Being a tech titan in Silicon Valley affords you many privileges, one of which being that you're stupid rich. It also means that you're connected to some of the brightest minds in the world, and have the means to finance their (and possibly your own) wild ideas. So what sort of passion projects do deep-pocketed big wigs like Tim Cook, Jeff Bezos, and Elon Musk casually take on in their spare time? They’re all big and bold, and a few definitely seem worthy of a Bond villain.
Peter Thiel's libertarian sea colony
PayPal co-founder and early Facebook investor Thiel has earned quite a reputation for his out-of-the-box ideas. You may remember that fellowship that paid students $100K to drop out of college? That was him. However, one of the more fascinating projects he's part of is The Seasteading Institute, an organization whose mission is to "establish permanent, autonomous ocean communities to enable experimentation and innovation with diverse social, political, and legal systems." Yeah, a laissez-faire sea colony sounds right up a mega-rich outspoken libertarian's alley.
Jeff Bezos' 10,000 Year Clock
The crazy-eyed Amazon founder has shown extracurricular interest in everything from journalism to space, but his most unorthodox passion project has to be backing the construction of a giant clock inside a mountain in west Texas. Known simply as The 10,000 Year Clock, it's meant as a symbol for long-term thinking, and is not only designed for longevity but will only tick once per year for the next 100 centuries. Also located within said mountain, his secret lair, probably.
Elon Musk's Hyperloop
As if overseeing an electric car empire and launching freakin' rockets into space weren't keeping him busy enough, Elon Musk is also hard at work developing a game-changing transportation system that could pingpong passengers inside giant pneumatic tubes at 700 miles per hour. Sound wild? Well, it may not be that far from a reality.
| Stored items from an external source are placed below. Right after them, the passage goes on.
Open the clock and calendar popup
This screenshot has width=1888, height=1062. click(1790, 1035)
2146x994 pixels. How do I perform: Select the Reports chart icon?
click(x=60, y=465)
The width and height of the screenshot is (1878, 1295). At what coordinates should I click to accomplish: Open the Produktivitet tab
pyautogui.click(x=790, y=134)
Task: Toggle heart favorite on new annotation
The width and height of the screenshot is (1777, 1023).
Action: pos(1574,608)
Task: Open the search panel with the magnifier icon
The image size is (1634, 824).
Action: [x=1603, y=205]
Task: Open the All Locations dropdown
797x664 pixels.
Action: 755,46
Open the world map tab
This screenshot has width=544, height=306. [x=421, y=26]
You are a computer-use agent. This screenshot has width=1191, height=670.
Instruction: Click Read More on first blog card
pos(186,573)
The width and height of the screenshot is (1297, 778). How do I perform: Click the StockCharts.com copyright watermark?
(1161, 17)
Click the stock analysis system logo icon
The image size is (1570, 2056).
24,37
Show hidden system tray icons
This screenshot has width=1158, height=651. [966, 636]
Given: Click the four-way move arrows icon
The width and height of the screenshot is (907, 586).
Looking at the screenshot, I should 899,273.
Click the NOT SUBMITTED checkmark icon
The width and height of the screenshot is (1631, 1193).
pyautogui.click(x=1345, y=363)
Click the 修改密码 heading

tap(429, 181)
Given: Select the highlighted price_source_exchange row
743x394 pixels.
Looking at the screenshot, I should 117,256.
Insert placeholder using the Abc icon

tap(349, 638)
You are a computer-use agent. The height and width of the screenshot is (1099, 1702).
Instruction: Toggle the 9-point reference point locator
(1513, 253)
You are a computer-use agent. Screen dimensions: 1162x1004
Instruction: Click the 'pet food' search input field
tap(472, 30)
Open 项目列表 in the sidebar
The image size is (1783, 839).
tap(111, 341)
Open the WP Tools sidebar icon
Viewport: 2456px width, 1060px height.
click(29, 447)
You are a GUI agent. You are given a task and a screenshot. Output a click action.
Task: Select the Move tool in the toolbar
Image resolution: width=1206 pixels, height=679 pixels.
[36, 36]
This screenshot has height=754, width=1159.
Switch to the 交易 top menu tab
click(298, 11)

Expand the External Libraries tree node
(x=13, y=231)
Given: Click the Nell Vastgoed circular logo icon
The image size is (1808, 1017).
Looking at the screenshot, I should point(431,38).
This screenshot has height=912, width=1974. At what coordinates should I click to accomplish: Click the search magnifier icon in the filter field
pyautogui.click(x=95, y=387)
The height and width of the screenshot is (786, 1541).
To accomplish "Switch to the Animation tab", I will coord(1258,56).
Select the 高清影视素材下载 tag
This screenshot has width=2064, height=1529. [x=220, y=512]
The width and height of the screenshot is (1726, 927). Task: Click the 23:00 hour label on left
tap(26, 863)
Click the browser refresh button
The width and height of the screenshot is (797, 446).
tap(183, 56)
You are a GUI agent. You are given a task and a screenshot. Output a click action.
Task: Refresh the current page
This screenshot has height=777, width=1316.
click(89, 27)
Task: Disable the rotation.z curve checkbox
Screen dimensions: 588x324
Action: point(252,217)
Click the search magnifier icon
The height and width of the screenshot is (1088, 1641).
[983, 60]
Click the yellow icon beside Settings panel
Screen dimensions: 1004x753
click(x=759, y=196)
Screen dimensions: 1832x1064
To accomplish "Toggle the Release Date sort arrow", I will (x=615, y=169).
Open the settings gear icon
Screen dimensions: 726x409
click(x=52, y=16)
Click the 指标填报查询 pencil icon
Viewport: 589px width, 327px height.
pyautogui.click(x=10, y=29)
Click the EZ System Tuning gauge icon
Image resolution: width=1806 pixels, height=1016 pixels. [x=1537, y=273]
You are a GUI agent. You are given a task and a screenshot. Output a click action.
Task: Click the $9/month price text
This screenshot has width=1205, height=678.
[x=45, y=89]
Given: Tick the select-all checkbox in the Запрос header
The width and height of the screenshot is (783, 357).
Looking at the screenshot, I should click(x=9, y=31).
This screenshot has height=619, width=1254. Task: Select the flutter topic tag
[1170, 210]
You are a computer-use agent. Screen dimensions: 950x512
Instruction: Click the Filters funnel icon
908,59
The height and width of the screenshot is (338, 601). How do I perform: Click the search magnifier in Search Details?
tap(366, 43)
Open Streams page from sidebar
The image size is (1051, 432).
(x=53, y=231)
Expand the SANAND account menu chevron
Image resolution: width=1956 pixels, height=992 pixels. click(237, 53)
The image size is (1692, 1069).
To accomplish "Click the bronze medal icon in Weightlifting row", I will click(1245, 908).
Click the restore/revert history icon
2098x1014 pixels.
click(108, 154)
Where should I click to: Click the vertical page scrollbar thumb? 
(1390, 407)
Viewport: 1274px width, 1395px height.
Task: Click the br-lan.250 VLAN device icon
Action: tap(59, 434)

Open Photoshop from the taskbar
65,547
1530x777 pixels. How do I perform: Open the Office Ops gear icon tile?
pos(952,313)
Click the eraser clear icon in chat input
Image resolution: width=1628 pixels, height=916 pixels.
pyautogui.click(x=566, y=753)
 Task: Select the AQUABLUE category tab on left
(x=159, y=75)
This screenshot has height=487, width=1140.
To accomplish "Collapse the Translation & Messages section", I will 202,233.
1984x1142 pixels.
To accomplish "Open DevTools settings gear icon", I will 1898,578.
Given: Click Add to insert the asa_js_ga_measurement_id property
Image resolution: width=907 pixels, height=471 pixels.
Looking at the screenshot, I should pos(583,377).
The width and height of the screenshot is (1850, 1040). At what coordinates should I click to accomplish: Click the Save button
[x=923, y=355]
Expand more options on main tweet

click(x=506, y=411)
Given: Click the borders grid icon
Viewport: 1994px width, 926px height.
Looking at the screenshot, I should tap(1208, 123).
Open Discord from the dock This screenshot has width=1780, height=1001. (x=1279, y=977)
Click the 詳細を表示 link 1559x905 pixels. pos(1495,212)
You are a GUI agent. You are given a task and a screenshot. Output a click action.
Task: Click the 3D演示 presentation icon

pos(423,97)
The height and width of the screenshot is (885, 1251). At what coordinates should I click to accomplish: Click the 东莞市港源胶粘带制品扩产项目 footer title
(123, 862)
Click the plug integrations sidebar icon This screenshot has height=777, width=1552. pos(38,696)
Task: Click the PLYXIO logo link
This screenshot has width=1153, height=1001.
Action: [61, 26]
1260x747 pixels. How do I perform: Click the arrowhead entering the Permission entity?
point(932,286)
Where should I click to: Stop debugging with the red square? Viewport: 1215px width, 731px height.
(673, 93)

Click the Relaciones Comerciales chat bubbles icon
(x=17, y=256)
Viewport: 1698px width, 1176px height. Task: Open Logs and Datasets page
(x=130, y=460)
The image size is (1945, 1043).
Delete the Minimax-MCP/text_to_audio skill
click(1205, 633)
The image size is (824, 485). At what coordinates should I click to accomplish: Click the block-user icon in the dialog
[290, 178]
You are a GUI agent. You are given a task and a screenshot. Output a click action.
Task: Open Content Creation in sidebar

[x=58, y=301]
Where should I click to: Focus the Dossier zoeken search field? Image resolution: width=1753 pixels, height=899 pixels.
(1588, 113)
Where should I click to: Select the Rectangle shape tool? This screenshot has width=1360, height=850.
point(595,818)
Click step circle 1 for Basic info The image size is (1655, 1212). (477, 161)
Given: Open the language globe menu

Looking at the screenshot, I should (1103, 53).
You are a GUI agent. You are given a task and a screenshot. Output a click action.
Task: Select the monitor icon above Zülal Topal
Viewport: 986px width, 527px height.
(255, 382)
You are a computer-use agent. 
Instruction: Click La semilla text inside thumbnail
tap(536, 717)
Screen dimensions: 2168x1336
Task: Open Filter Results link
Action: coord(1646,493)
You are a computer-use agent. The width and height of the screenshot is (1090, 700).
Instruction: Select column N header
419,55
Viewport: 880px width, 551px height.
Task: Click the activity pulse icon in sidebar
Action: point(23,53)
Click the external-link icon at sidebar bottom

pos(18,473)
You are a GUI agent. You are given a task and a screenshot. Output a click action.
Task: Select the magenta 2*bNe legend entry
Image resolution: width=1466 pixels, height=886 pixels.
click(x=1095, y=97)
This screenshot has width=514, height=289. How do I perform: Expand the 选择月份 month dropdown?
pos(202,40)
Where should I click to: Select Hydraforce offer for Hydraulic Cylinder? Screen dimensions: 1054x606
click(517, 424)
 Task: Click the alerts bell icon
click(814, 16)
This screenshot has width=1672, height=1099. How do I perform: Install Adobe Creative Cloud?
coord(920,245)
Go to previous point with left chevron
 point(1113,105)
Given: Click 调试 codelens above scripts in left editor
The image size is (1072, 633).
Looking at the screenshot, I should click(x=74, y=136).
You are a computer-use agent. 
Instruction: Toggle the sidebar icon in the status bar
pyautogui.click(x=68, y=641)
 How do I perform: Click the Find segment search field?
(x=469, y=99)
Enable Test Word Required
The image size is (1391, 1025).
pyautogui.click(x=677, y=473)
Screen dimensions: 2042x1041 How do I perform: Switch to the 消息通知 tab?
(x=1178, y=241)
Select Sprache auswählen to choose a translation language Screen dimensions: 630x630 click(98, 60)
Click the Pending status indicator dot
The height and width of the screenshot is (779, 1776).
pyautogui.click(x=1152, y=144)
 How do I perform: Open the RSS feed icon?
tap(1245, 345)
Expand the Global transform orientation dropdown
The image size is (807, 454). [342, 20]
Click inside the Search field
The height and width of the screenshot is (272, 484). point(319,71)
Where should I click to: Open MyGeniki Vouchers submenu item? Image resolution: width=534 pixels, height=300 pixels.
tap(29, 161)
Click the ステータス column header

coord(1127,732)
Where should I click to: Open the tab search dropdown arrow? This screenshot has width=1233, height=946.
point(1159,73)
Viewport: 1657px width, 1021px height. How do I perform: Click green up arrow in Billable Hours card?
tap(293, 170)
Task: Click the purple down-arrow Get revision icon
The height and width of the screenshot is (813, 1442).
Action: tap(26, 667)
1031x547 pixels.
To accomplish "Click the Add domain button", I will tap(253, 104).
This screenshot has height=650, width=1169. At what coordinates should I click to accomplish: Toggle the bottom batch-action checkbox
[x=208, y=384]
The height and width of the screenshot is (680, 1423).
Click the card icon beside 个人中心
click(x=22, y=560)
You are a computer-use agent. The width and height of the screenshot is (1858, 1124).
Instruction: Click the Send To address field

Craig Venter's quest for immortality
After being one of the first to sequence the human genome, biotechnologist Craig Venter went on to found a number of genomics companies. Now he's set his sights on making it possible, if not normal, for humans to live to see their 200th birthdays. His latest venture, Human Longevity Inc., is dedicated to harnessing genetic sequencing to prevent aging and diseases, or as they put it, "extending the healthy, high performance human lifespan." But look, we've all seen Gattaca -- maybe it's best not to go down that road.
Tim Cook's crazy showerhead
OK, now we're getting to some of the nicer stuff. The Apple CEO is an avowed environmentalist, and recently invested in a special showerhead that atomizes water droplets to produce more all-around coverage while you wash, and dramatically cuts down on how much water is actually used.
Paul Allen's brain center
The Microsoft co-founder, whose various interests include building megayachts and buying pro sports teams, has also poured a good deal of his resources into the Allen Institute, an independent brain research center tasked with better understanding the gobs of grey matter inside our skulls, and more specifically, how to treat diseases like Parkinson's and Alzheimer's.
Bill Gates' toilet obsession
Kermit-impersonator and Microsoft founder Bill Gates has accomplished quite a bit of good since taking a backseat at the company. Through the Bill & Melinda Gates Foundation, he and his wife have launched a number of initiatives targeted at improving the developing world, placing particular emphasis on improving drinking water and sanitation. In fact, in 2011 they kicked off the "Reinvent The Toilet Challenge," which awarded grants to dozens of research teams around the world in an effort to develop safe waste treatment solutions for the 2.5 billion humans without access to them.
Larry Page and Eric Schmidt's asteroid mining adventure
The Google co-founder and Alphabet Inc.'s Chairman have each significantly invested in Planetary Resources, a company intent on landing robots on asteroids in orbit between Mars and Jupiter in order to squeeze fuel and minerals from the extra-terrestrial rocks. The strategy behind the whole endeavor is twofold: figure out how to tap their resources to set up fuel depots for long-term space missions, and retrieve precious metals and other elements that could help the company turn a profit back on Earth.
Gordon Moore's 30-meter telescope
Gordon Moore may not be strike you as a household name, but you definitely know his work: he co-founded Intel. Now 86 and worth an estimated $6.7 billion, he's donated $200 million towards building an enormous telescope with a whopping 30-meter-long mirror, capable of investigating a whole new suite of astrophysical inquiries. However, the operation has been caught up in a whole bunch of controversy because the proposed construction site is considered sacred Hawaiian land. Not too cool, Gordon Moore.